It's been a wild ride the last few years for Skyworks Solutions (NASDAQ:SWKS) -- really for the broader chip-making industry in general. On one hand, technology -- especially of the variety that hooks up to the internet or some other network -- is more important than ever before. But on the other, being a hardware supplier has always been a cyclical business. This year, Skyworks, which made its name riding the coattails of Apple's (NASDAQ:AAPL) iPhone and other smartphone options, has hit a speed bump as demand for consumer mobile devices has tapered off and matured.

Add to the mix a White House ban on selling to China's tech giant Huawei, and Skyworks has been in a real pickle this year. Sales are down sharply from a year ago, and there's still no forecast as to when that will change. Nevertheless, the arrival of 5G mobile network upgrades has come just in time, and the possibilities of those upgrades are keeping shares propped up.

SWKS Chart

Data by YCharts.

Tough times linger, but there's a glimmer of hope

Skyworks' fiscal 2019 fourth quarter (the three months ended Sept. 27, 2019) revenue fell 18% year over year to $827 million. As a result, adjusted earnings per share that back out onetime nonrecurring charges tumbled 22%. Ouch.

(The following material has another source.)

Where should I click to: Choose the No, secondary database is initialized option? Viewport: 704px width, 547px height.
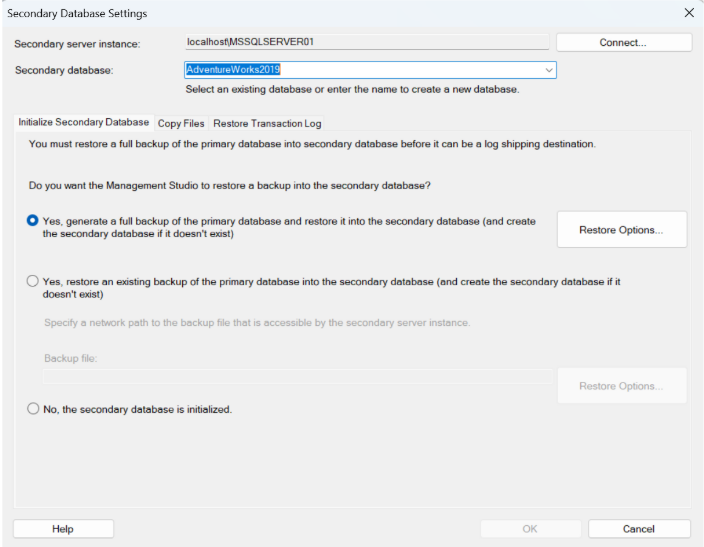pyautogui.click(x=33, y=409)
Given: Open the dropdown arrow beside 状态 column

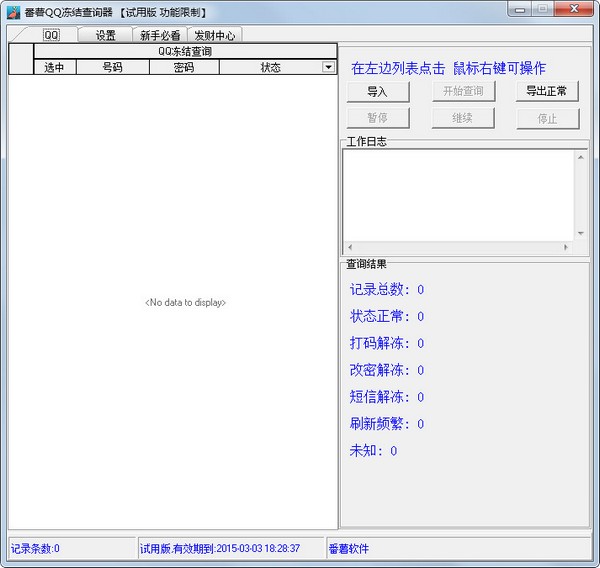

Paired with the rest of fiscal 2019, the impact from losing Huawei in the spring and a sluggish showing in iPhone and other smartphone sales made for a tough year.

Metric

12 Months Ended Sept. 27, 2019

12 Months Ended Sept. 28, 2018

Change

Revenue

$2.55 billion

$2.86 billion

(13%)

Gross profit margin

47.5%

50.4%

(2.9 pp)

Operating expenses

$652 million

$631

3%

Adjusted earnings per share

$6.17

$7.22

(15%)

Data source: Skyworks Solutions. Pp = percentage point.  

Despite the headwinds, Skyworks' stock has still managed a 7% return since the start of 2018 and a 39% return over the last 12-month stretch as of this writing. The reason for the advance is that the company has been showing sequential quarterly improvement as the year has gone on. During Q4, for example, revenue increased 8% from Q3. When Huawei is excluded from the equation, revenue grew 20% from Q3, which management said was one of the company's best sequential increases ever.

That's important because Skyworks has been trying to diversify its business away from smartphone dependence for years. 5G mobile networks (Skyworks is supplying chipsets for 5G-capable phones as well as infrastructure equipment for mobile providers building the network) and the growing importance of the Internet of Things is finally providing a payoff. During the first quarter of the new 2020 fiscal year, Skyworks expects another 6.5% sequential sales increase from Q4 -- although the $870 million to $890 million revenue and $1.65 per share adjusted earnings forecast implies a 9.5% and 11% decrease, respectively, from the comparable period a year ago.

Four young people standing against a red wall using smartphones.

Image source: Getty Images.

Patience is often rewarded

5G is really just getting rolling and could be a strong mover for Skyworks in the next couple of years -- with or without Huawei business running at full steam. While not offering specific full-year 2020 guidance, CEO Liam Griffin did say momentum is building for 5G headed into the new year. He said there are 5 billion mobile phone subscribers worldwide, and upgrades from current 3G and 4G networks will provide the initial surge in demand for Skyworks' portfolio of 5G chips.  

In the longer term, though, the technology goes far beyond faster phone download speeds. 5G can help power autonomous vehicles, connected manufacturing and healthcare, and artificial intelligence, to name just a few use cases. That cycle of build-out to make use of the network is only just beginning, and future needs could mean Skyworks finally reignites its growth engine in the years ahead.  

Thus the big rebound in share price this year. Skyworks Solutions stock trades for 24.8 times the last year's worth of free cash flow (basic profits after operating and capital expenses are paid) after the run-up in the share price. That's a little steep for a company still reporting business declines from year-ago comparable periods, so I'm not a buyer of the stock at this point (though I was early in the year); I'm waiting to see an actual annual increase in sales and earnings before I'll add to my existing position, or for another sizable pullback in share price as often happens with this cyclical stock. But for investors looking at the long term, this connectivity chip maker needs to be on watch lists.